Hi Phuong,
I see.
Normally I would recommend to use the DefaultCharSequenceNodeFactory to reduce memory usage of suffix trees. However: it is better at reducing memory overhead for suffix trees containing a smaller number of large keys, than for suffix trees which contain a larger number of small unrelated keys.
It works by using pointers to different offsets of the same input string. But in your case because there are many (4 million) short and possibly unrelated input strings, there will be fewer opportunities for it to reuse common substrings.
So indeed, the best solution for your data might be to implement your own node factory - especially ones which apply compression.
If your strings are ASCII text then DefaultByteArrayNodeFactory should reduce memory overhead.
If your strings are not ASCII, say having 2 bytes per character, then a node factory implementation which can compress UTF-16 strings might give better results.
Since your strings are short, it might be difficult to achieve much compression by compressing strings individually within each node.
_ _ _
— WHAT IS NEEDED —
Pick up the forum reply on suffix tree node factories after its last sentence and continue it. You will not need the lines after this to complete the task.

— RAW DATA —
_ _ _
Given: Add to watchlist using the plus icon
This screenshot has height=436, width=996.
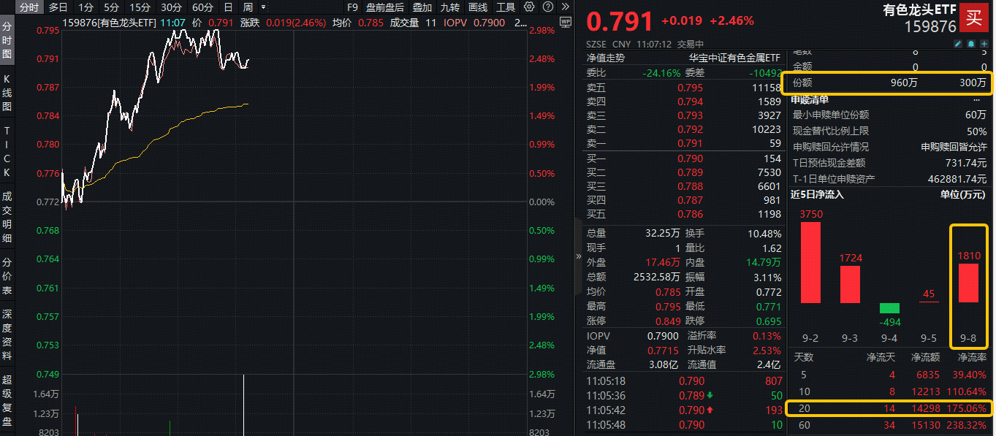Looking at the screenshot, I should coord(984,44).
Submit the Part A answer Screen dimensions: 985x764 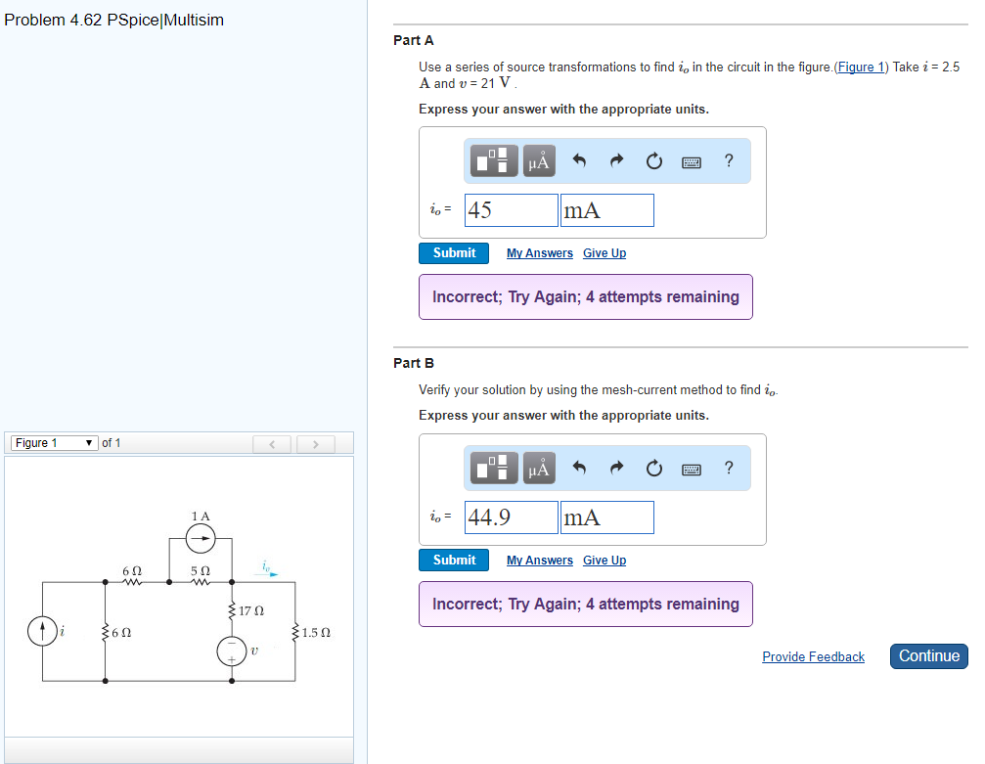tap(453, 252)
_ _ _
— RESPONSE —
So one idea would be to use a compression algorithm which leverages a technique like
Huffman coding where the same Huffman table is used to compress all keys in the tree. This way a single dictionary is shared by all keys in the tree, and each node in the tree contains only the lookup symbols for the characters in that node.
There might be ready-made compression algorithms out there which are tailored to compressing strings in the language of the strings. If so then an off-the-shelf library might allow you to compress the strings easily, because that library could have a Huffman table for the target language built in, and you would not need to code it yourself.
Hope that helps!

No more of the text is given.